Die Zeit, die bleibt
Frankens Ozon (Start 20.4.) Abschied im Angesicht des Todes: Romain (Melvil Poupaud) hat Krebs. Der Tumor sitzt im Kopf. „Inoperabel“, lautet die niederschmetternde Diagnose des Arztes. Ohne Chemotherapie hat er noch drei Monate zu leben. Heilungschance: weniger als fünf Prozent. Er solle trotzdem kämpfen, meint der Mediziner. Doch der 30jährige Modefotograf entscheidet sich dagegen. Er verschweigt seine Krankheit, zieht sich zurück. „Die Zeit, die bleibt“ ist der zweite Teil einer Trilogie über die Trauer, die der französische Regisseur Ozon 2000 mit „Unter dem Sand“ begonnen hatte. Charlotte Rampling kann sich darin nicht von ihrem verschollenen Ehemann lösen. Diesmal muß ein junger Mann sich vom Leben trennen. Und es ist eine Qual, ihm dabei zuzusehen. Er will zunächst weiter arbeiten, ein Shooting in Japan könnte ihn ganz groß rausbringen, erklärt seine Disponentin. Doch Romain ist bereits zu schwach für die Strapazen, meldet sich offiziell in den Urlaub ab. Auch seinen Eltern sagt er nichts davon, so wie jene nicht wissen, daß er schwul ist und nie Kinder haben wird wie seine jüngere Schwester, mit der er sich wie immer zankt. Dann trennt er sich rüde von seinem langjährigen Liebhaber (Christian Sengewald). Er kokst und geht in eine finstere Schwulenbar, doch das lenkt ihn nicht vom nahenden Ende ab. Schließlich reist er zu seiner Großmutter Laura (Jeanne Moreau), der er als einziger sein Schicksal beichtet. Auf die Frage, warum er es gerade ihr anvertraue, antwortet Romain mit zärtlichem Sarkasmus: „Du bist wie ich-du wirst auch bald sterben.“
Subtil und langsam porträtiert Ozon mit Romain einen Mann, der sich Gefühle immer vom Leib gehalten hat. Er frißt auch seine Angst in sich hinein, läßt sich nichts anmerken. Seine Fotos mit den jungen Models sind vergänglich wie das Leben und so will auch er sich quasi auflösen. Romain wird immer schwächer und dünner, vollgepumpt mit Schmerzmitteln. Als kleiner Junge hat er respektlos ins Weihwasser gepinkelt. In der meditativen Ruhe dieses Films liegt keine Hoffnung auf ein Leben nach dem Tod. Schmerzlich, aber unsentimental wird man dabei mit den ewigen Fragen konfrontiert: Was ist der Sinn des Lebens? Was bedeutet der Tod? Und sollte nichts folgen – was bleibt zurück?

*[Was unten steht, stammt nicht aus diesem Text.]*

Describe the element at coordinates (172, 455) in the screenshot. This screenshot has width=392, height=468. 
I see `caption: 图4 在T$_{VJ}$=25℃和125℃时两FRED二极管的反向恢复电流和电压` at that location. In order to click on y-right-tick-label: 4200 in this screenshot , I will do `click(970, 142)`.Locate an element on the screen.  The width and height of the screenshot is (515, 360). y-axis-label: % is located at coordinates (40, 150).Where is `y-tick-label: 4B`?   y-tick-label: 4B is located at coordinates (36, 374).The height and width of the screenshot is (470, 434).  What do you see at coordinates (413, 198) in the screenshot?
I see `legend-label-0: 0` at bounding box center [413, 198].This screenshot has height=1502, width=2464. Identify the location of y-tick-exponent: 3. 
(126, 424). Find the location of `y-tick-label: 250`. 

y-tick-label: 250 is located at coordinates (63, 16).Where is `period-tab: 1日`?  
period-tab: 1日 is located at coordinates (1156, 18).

So gibt Romain sich am Ende doch einem geringen Trost hin, ohne seine konsequente Haltung völlig zu ändern. Auf dem Kinderspielplatz fotografiert er heimlich seine Schwester, was er immer abgelehnt hat. Und er denkt über das Angebot einer Kellnerin (Valeria Bruni-Tedeschi) nach, mit ihr ein Kind zu zeugen, da ihr Ehemann unfruchtbar ist. Zuletzt sieht man einen Sonnenuntergang am Strand, ähnlich wie in „5 x 2“. Die Farben bleichen langsam aus, das Licht erlischt. Dann wird das Bild schwarz. Vielleicht sieht so der Tod aus.